* Start RECORDS FOR THIS EXERCISE *

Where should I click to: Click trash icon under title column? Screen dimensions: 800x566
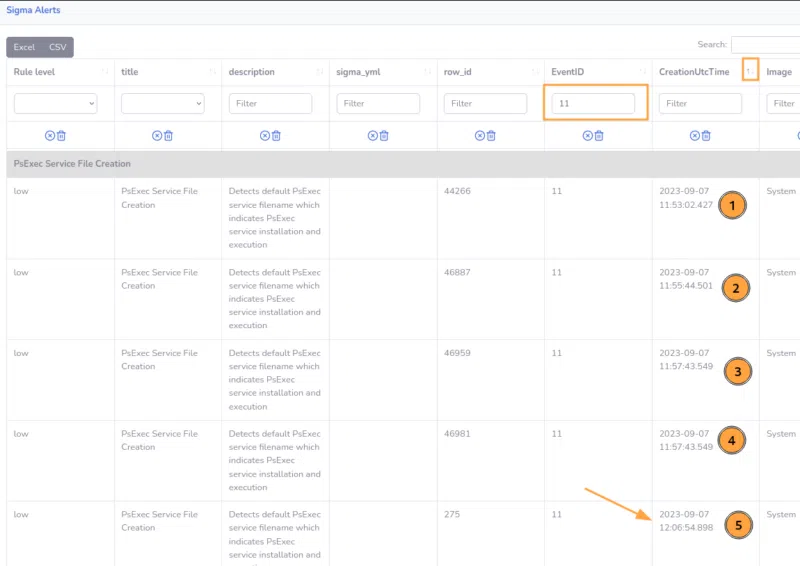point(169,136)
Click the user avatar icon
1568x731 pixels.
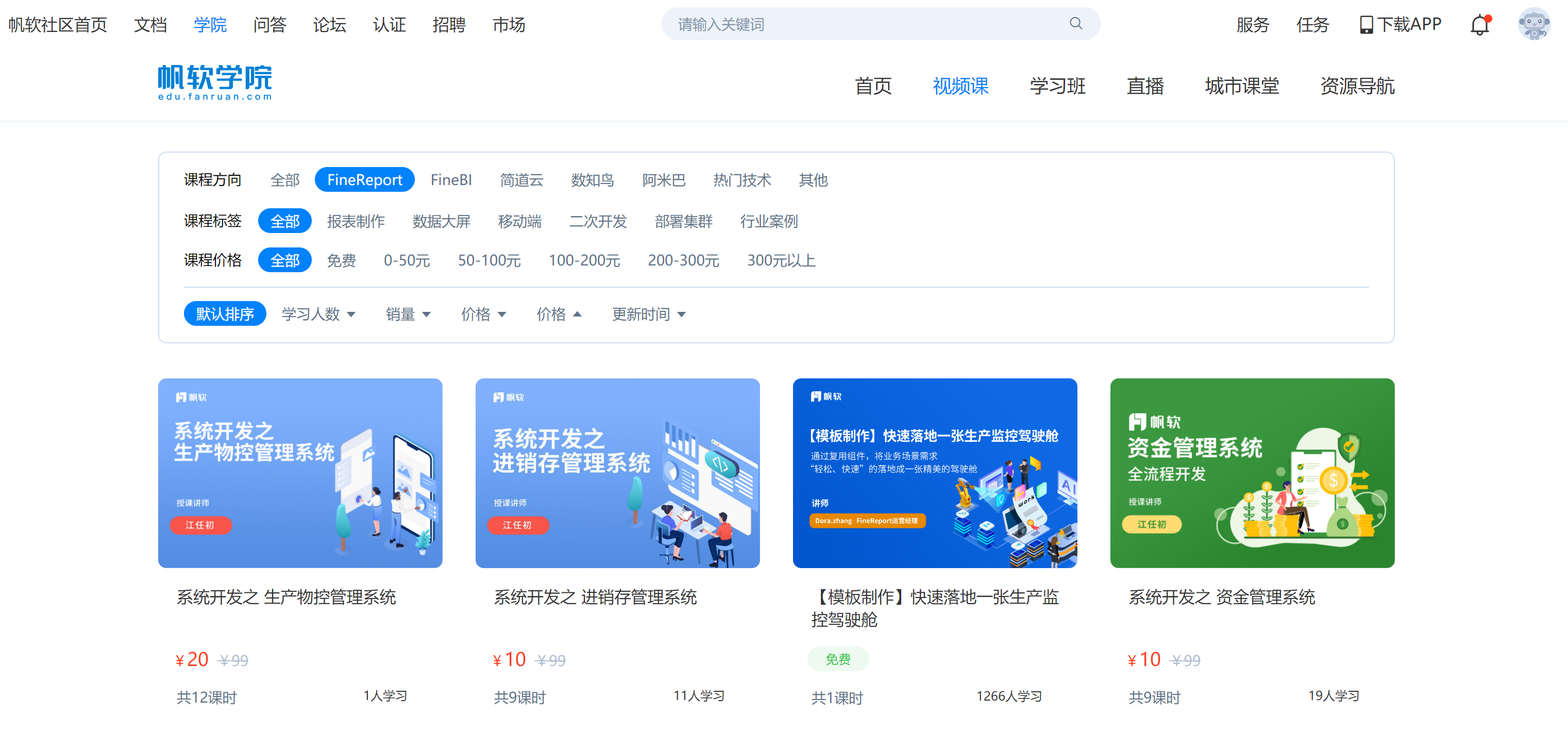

* End RECORDS FOR THIS EXERCISE *
* Start RECORDS FOR THIS EXERCISE *

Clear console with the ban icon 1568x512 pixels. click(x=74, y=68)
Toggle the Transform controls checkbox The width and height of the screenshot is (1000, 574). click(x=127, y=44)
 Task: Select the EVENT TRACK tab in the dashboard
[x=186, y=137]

* End RECORDS FOR THIS EXERCISE *

Retype the entries from the line with "Clear console with" to the line with "[x=186, y=137]", exactly as they appear.

◆ TASK OUTPUT:
Clear console with the ban icon 1568x512 pixels. click(x=74, y=68)
Toggle the Transform controls checkbox The width and height of the screenshot is (1000, 574). click(x=127, y=44)
 Task: Select the EVENT TRACK tab in the dashboard
[x=186, y=137]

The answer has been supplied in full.